This week, John and I were at the SUCCESS Partners CEO Summit in Laguna Beach, California. John was discussing his new book, Good Leaders Ask Great Questions. What a great book for leaders desiring to increase their influence! After sharing for 45 minutes, he went into a Q & A session. Some of my favorite times with John these days are in these sessions where John answers questions from the audience. When asked how he can answer questions with such depth and insight without preparation, he responds, “I have been preparing for these questions for 40+ years.”

I want to dedicate this post to the idea of making the transition from being the leader who asks questions to becoming the leader who answers questions. There are three things I have found to be consistent on the journey from seeking revelations to giving information to others.

Commit to Learning
You can’t give what you don’t have. Is garbage in, garbage out, a cliché or principle? I think it is more than a cliché. What you put in, is what is going to come out. I know people who can tell you the stats and players of a sports team, but they can’t tell you one leader that has significantly impacted the world with their leadership. What we fill our minds with, will be the information that enables us to be a resource later in life.

Process your Learning
It is one thing to read, learn or seek information. It only becomes relevant to you when you begin processing the meaning and application of that information into your life. John recently said, “Experience is NOT the best teacher. Evaluated experience is!” It is good to commit to learn and better to actually learn. Once you start evaluating what you’ve learned it can impact behavior and outcomes.

Apply your Learning
Applied learning is the great ROI (return on investment) for the time, money and energy invested in learning. When you apply the things you have discovered, you make the greatest impact on those around you. I love following a leader who learns something new and shares it with me. I am always inspired by them.

The greatest reward for mentoring someone is when they share the results they’ve achieved by applying what they’ve learned. This can happen weeks, months, or even years later. I want to learn from and pour into these people. They’re the type of team members I want on my team.

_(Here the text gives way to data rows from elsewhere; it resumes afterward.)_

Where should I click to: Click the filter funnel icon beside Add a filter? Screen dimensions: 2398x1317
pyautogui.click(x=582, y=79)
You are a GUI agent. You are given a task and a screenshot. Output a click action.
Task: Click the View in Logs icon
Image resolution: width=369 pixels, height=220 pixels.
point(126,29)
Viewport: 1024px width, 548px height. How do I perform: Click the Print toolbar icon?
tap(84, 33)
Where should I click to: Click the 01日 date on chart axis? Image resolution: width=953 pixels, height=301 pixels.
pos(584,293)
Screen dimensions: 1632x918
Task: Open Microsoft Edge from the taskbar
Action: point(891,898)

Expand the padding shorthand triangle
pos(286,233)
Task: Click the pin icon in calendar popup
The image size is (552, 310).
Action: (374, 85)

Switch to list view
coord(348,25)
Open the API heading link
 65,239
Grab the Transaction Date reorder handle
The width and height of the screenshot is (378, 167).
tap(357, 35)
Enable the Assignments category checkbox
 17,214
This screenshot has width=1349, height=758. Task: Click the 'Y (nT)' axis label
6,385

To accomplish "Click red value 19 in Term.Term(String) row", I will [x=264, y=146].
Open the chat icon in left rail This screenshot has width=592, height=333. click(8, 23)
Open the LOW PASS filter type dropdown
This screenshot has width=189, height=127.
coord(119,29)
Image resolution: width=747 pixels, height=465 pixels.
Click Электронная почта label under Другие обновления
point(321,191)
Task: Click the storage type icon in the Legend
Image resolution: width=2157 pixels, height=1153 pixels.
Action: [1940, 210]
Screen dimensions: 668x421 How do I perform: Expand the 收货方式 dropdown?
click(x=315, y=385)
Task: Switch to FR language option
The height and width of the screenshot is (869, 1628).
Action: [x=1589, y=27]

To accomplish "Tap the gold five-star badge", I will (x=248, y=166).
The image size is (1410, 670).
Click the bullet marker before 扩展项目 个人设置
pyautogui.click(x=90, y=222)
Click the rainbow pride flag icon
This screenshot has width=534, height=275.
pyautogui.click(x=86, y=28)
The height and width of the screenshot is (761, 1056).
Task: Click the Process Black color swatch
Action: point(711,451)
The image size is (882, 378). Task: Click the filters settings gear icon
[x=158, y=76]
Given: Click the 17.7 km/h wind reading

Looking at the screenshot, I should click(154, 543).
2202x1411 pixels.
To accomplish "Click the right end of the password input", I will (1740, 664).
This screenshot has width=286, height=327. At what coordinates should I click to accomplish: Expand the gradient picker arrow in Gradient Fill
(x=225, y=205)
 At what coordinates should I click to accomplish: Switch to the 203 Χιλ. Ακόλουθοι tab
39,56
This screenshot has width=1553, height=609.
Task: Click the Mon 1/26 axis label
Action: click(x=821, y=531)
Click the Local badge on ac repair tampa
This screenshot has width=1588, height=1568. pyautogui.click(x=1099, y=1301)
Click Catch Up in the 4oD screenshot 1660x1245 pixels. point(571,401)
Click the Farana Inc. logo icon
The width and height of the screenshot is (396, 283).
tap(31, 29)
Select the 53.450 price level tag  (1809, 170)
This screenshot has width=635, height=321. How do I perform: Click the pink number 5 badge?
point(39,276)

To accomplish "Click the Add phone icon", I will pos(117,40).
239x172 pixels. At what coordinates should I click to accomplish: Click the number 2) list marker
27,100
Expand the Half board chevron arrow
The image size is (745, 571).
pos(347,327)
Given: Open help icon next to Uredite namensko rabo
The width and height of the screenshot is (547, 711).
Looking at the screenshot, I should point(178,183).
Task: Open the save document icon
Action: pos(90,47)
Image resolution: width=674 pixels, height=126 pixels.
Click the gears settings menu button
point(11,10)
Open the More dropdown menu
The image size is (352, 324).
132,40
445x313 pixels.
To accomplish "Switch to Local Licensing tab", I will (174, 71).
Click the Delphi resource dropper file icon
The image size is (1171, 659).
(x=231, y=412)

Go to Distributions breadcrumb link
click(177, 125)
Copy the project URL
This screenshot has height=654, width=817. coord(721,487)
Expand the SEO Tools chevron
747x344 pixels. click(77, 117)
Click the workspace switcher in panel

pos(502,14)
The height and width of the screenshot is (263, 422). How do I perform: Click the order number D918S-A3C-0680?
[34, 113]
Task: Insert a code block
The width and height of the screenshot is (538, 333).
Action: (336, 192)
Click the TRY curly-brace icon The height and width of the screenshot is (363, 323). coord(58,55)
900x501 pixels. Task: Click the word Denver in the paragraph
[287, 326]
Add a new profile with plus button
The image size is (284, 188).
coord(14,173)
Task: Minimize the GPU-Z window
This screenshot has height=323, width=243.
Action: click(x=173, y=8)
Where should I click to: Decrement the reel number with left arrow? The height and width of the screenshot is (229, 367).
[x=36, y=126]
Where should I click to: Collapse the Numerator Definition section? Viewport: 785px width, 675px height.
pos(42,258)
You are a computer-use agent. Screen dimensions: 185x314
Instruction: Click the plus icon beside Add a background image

One of the leaders at the CEO Summit asked me, “What is the greatest thing you have learned from John Maxwell?” My answer was his ability to connect instantly with any crowd, on any subject, in every culture. John demonstrates a depth of information that serves him well no matter his environment. I think this is because of many decades of applied learning. After answering that great question, I found myself reflecting and asking myself, “Am I applying what I am learning from John to my leadership abilities?”

Questions for you
What are you learning?
Are you processing those lessons?
How are you applying that knowledge?